*** Data shown ***

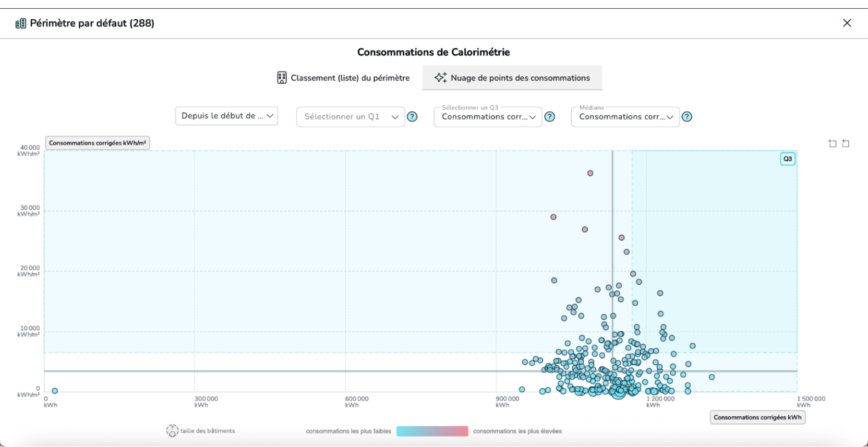Image resolution: width=868 pixels, height=447 pixels.
Task: Click the 'Consommations corrigées kWh' x-axis label
Action: [757, 417]
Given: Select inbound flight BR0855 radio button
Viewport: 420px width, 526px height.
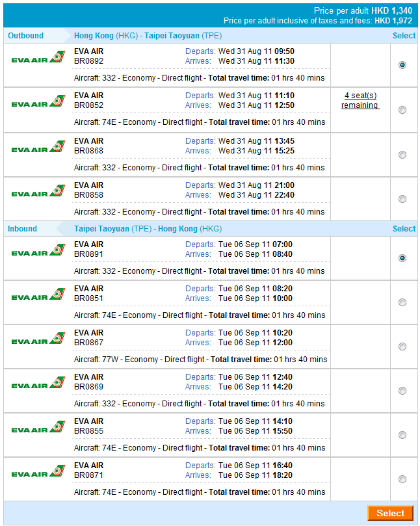Looking at the screenshot, I should [402, 435].
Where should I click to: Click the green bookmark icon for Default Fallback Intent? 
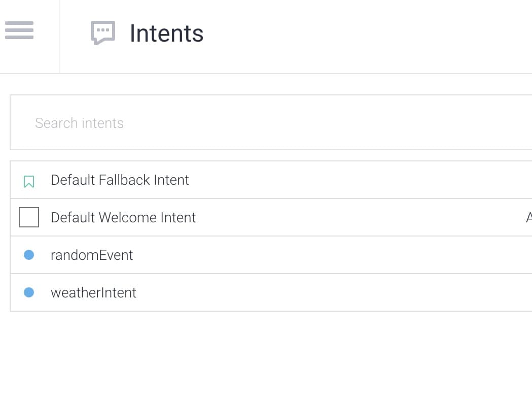pos(29,181)
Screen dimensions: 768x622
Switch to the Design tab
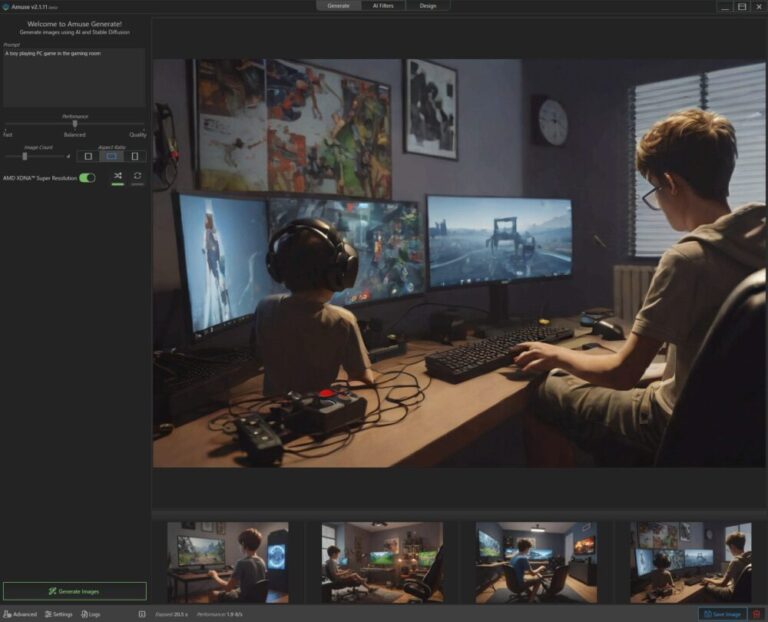427,6
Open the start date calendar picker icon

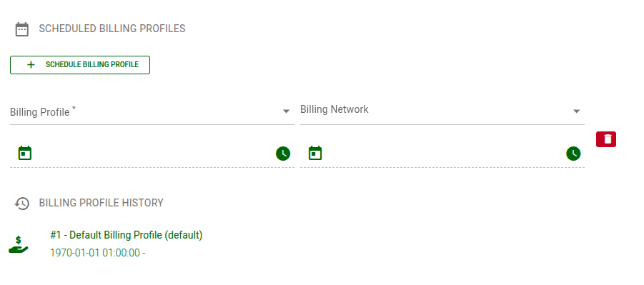[x=25, y=153]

*** End of Data shown ***

- [What the task requires]
Any picture in the listing is to be omitted. Return exactly the lines from the one containing "Switch to the Design tab" through its last line, both included, and only those.

- [Problem solution]
Switch to the Design tab
427,6
Open the start date calendar picker icon

[x=25, y=153]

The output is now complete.